Behind the General Counsel's job title

The purpose of the GC and their relationship with senior management and the board

Changing job titles

Leaders of in-house legal teams are increasingly known under a range of different job titles, from the more traditional Head of Legal to the now common General Counsel, together with Legal Director and Chief Legal Officer where this blends in better with other C-suite job titles. 

In organisations with larger legal teams there may be an overall Group General Counsel with a reporting group of General Counsel or Assistant General Counsel denoted by region of specialism (or both) – e.g., General Counsel, EMEA region or General Counsel, M&A.

Another factor has been the widening of the scope of some GC roles – for example, General Counsel and Company Secretary or Director of Corporate Affairs and General Counsel.

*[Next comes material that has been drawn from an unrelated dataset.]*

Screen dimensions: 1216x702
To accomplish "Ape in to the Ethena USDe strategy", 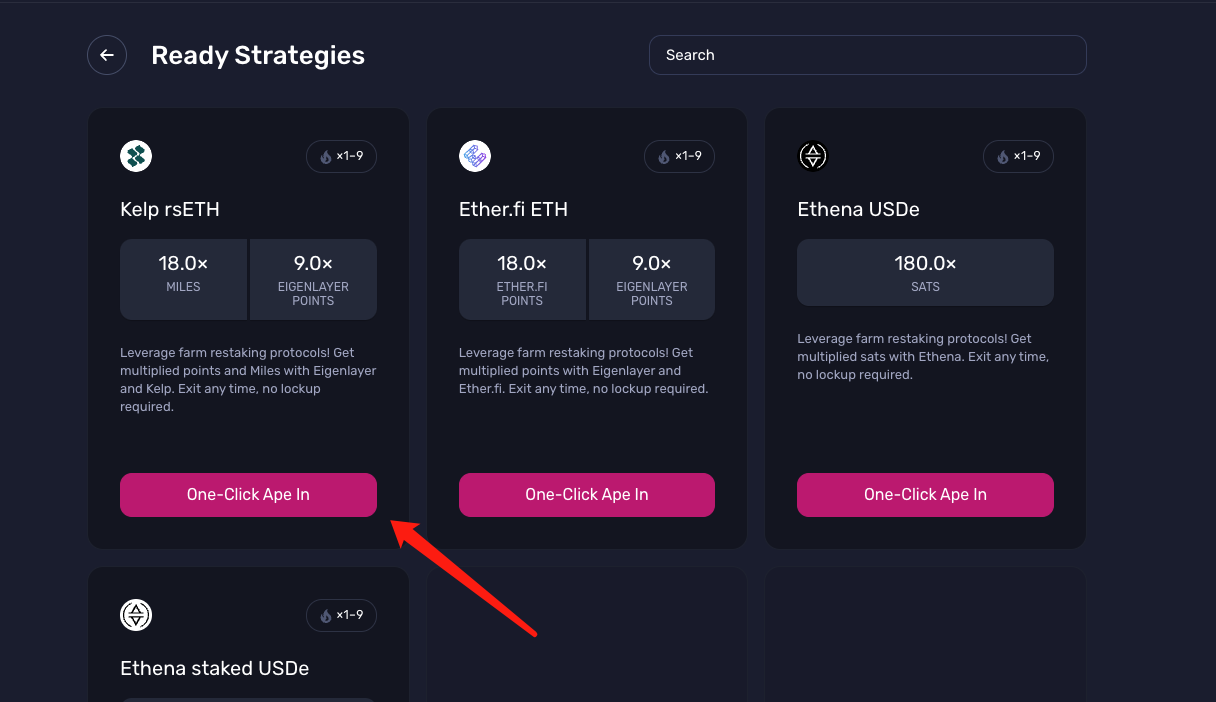I will click(x=925, y=495).
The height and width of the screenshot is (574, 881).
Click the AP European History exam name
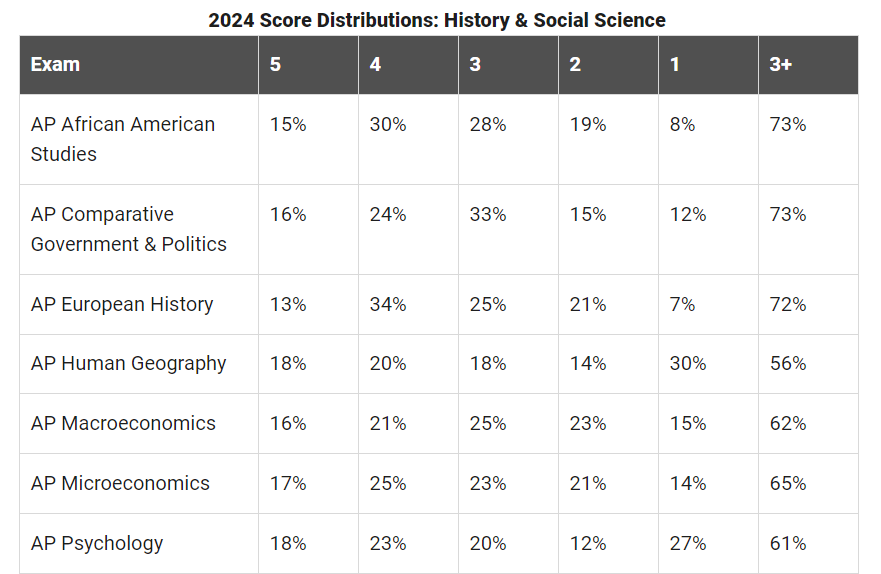pyautogui.click(x=122, y=304)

Does the job title matter?

Whilst there may be an obvious pull to ensure that similar level jobs in organisation have similar titles or prefixes (e.g., Senior Vice President General Counsel), what really matters is the purpose and scope of the role, which should naturally be reflected in the job title. Also important is where the role sits in the management decision-making process, working through the legal team and the GC’s relationship with the board. In this article we consider each of these in turn. 

The purpose and scope of the General Counsel role     

Whether a GC is the organisation’s first GC or is taking over in an existing role, it’s important to quickly establish the purpose and scope of the role. Whilst, it may appear obvious – to give legal advice, manage the legal function and cut legal spend, for example, in reality there may be less clarity and consensus than at first appears.

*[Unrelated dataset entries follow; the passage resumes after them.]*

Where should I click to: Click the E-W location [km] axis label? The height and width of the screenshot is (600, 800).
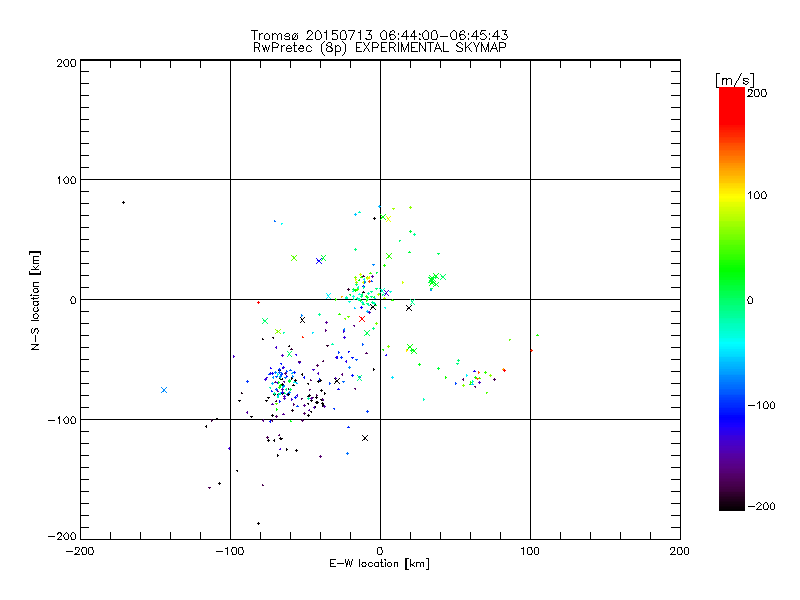[380, 564]
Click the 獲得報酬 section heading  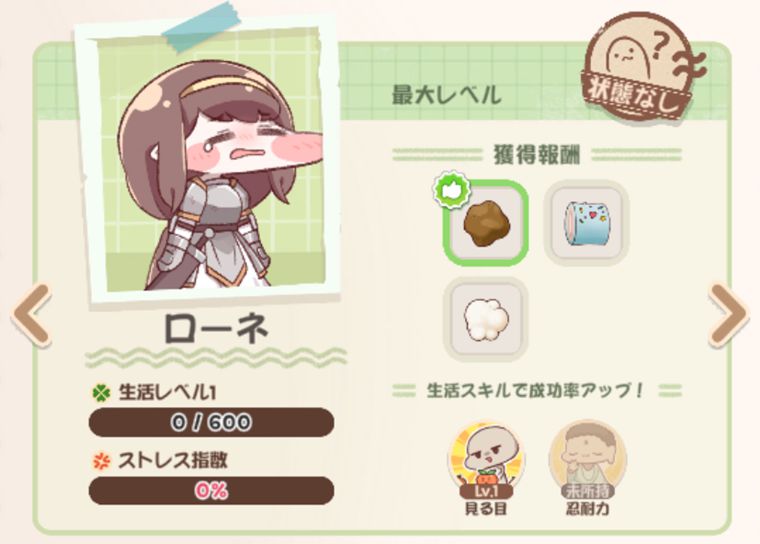537,155
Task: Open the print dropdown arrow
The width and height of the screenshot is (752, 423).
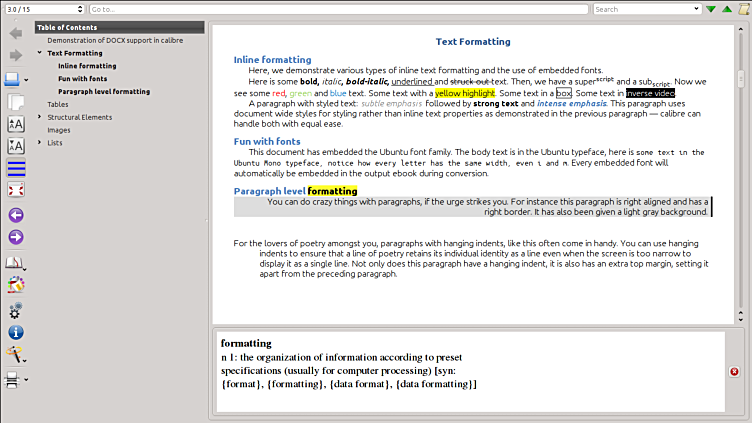Action: click(27, 380)
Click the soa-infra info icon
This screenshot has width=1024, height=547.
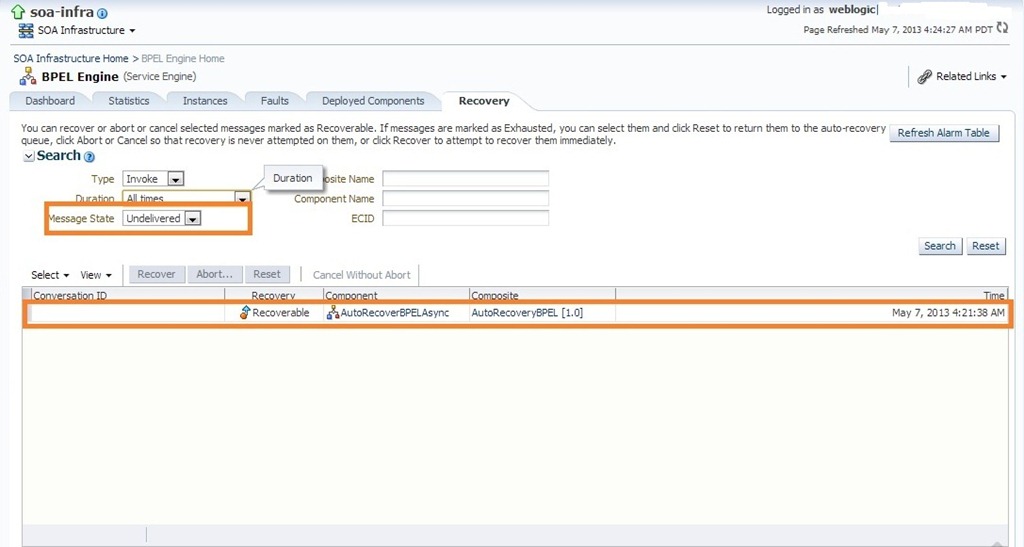103,14
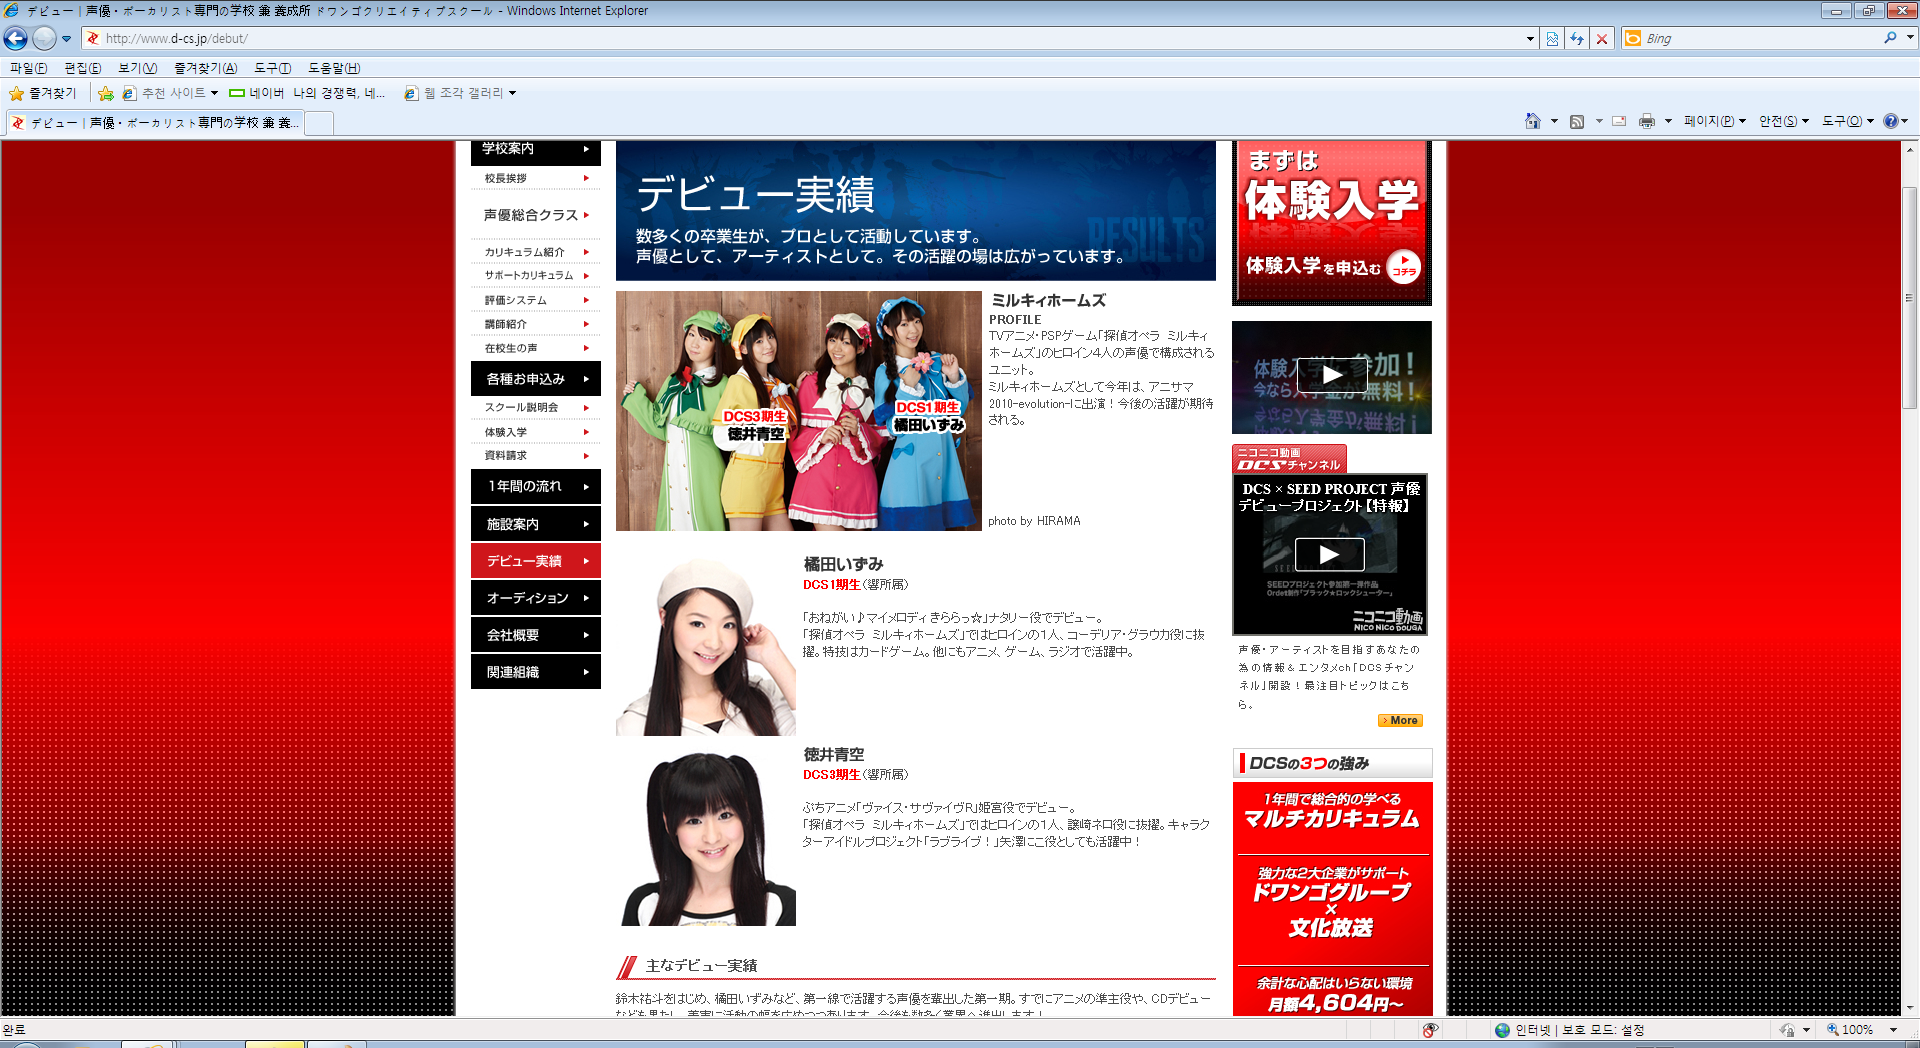Click the RSS feeds icon
This screenshot has height=1048, width=1920.
1577,121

This is because, particularly for first GCs, the reasons for hiring them may be linked entirely to a particular commercial need, such as cutting legal spend by drafting and dealing with contracts in-house rather than outsourcing that work. 

There’s nothing wrong with this, of course, but the consequence may be that the GC is pigeon-holed and struggles to gain a foothold in other areas of the organisation’s business which would benefit from their expertise – say in relation to compliance, governance or other commercial areas.

And even in established legal teams, the GC can find that there are different expectations amongst senior management and the board about where they should focus their attention and resources. 

The point, however, is that it is very much part of the GC’s role to quickly establish and articulate the key objectives and priorities of the legal team and to set out a strategy for meeting these.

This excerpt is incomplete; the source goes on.